Part of a data file
┌──

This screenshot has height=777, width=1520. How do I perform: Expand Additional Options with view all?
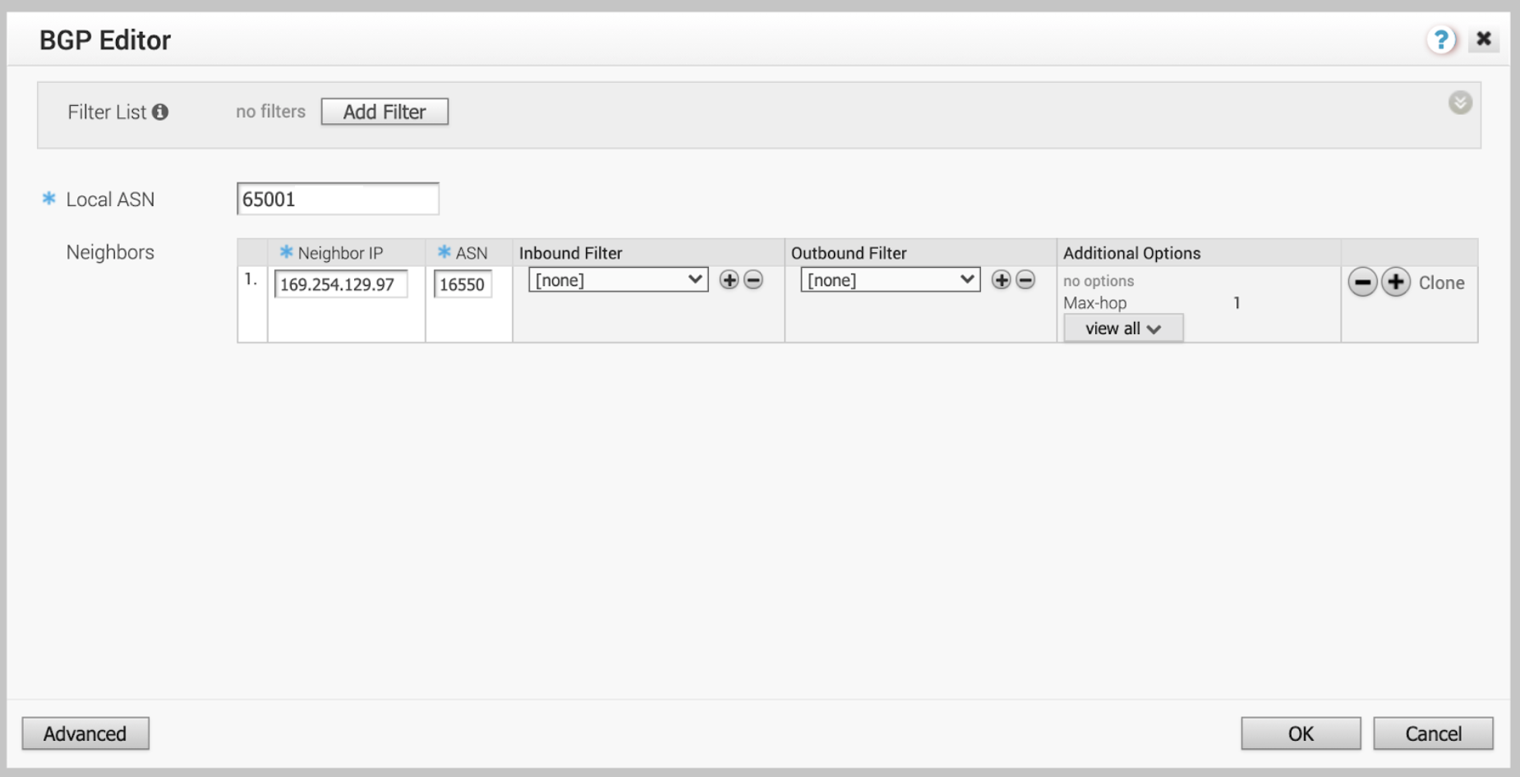click(x=1123, y=329)
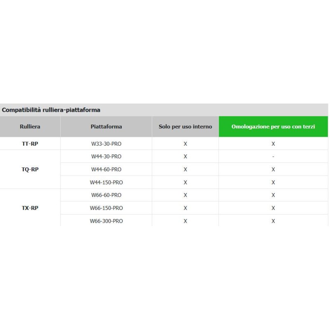Viewport: 330px width, 330px height.
Task: Select the 'Solo per uso interno' header
Action: [185, 127]
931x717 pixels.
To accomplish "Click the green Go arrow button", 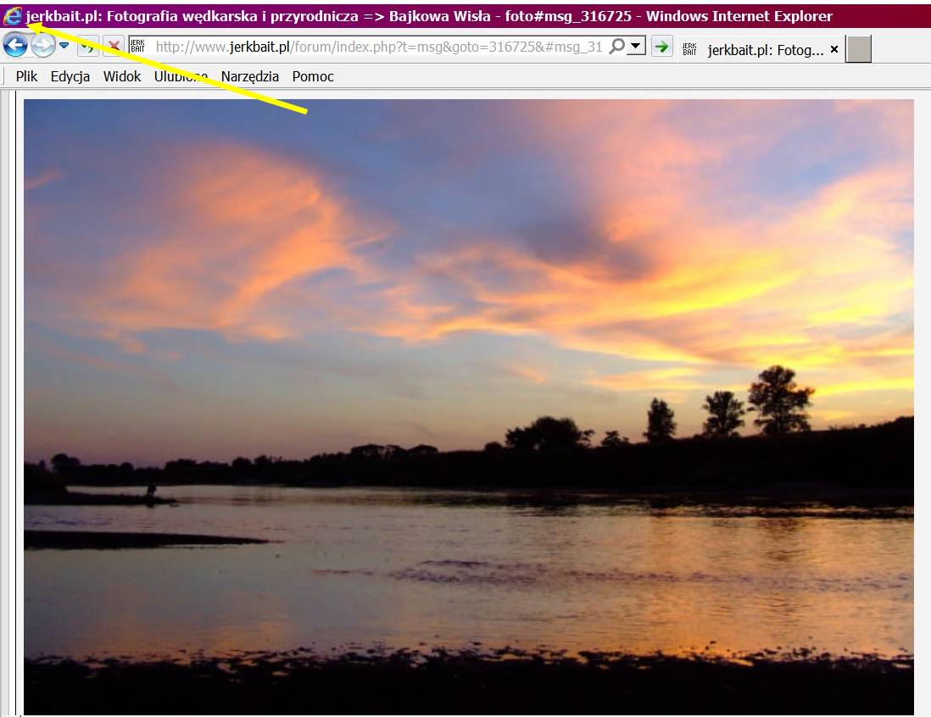I will [x=661, y=48].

└──

Written exercise> Lay out the rows as a Markdown table with the columns Line and Content, beginning with the first line and going on through the line with "Action: [185, 127]". Put each line's number in Line, skip blank lines, and leave the pictures out.

Answer>
| Line | Content |
|---|---|
| 1 | This screenshot has height=777, width=1520. How do I perform: Expand Additional Options with view all? |
| 2 | click(x=1123, y=329) |
| 3 | Viewport: 330px width, 330px height. |
| 4 | Task: Select the 'Solo per uso interno' header |
| 5 | Action: [185, 127] |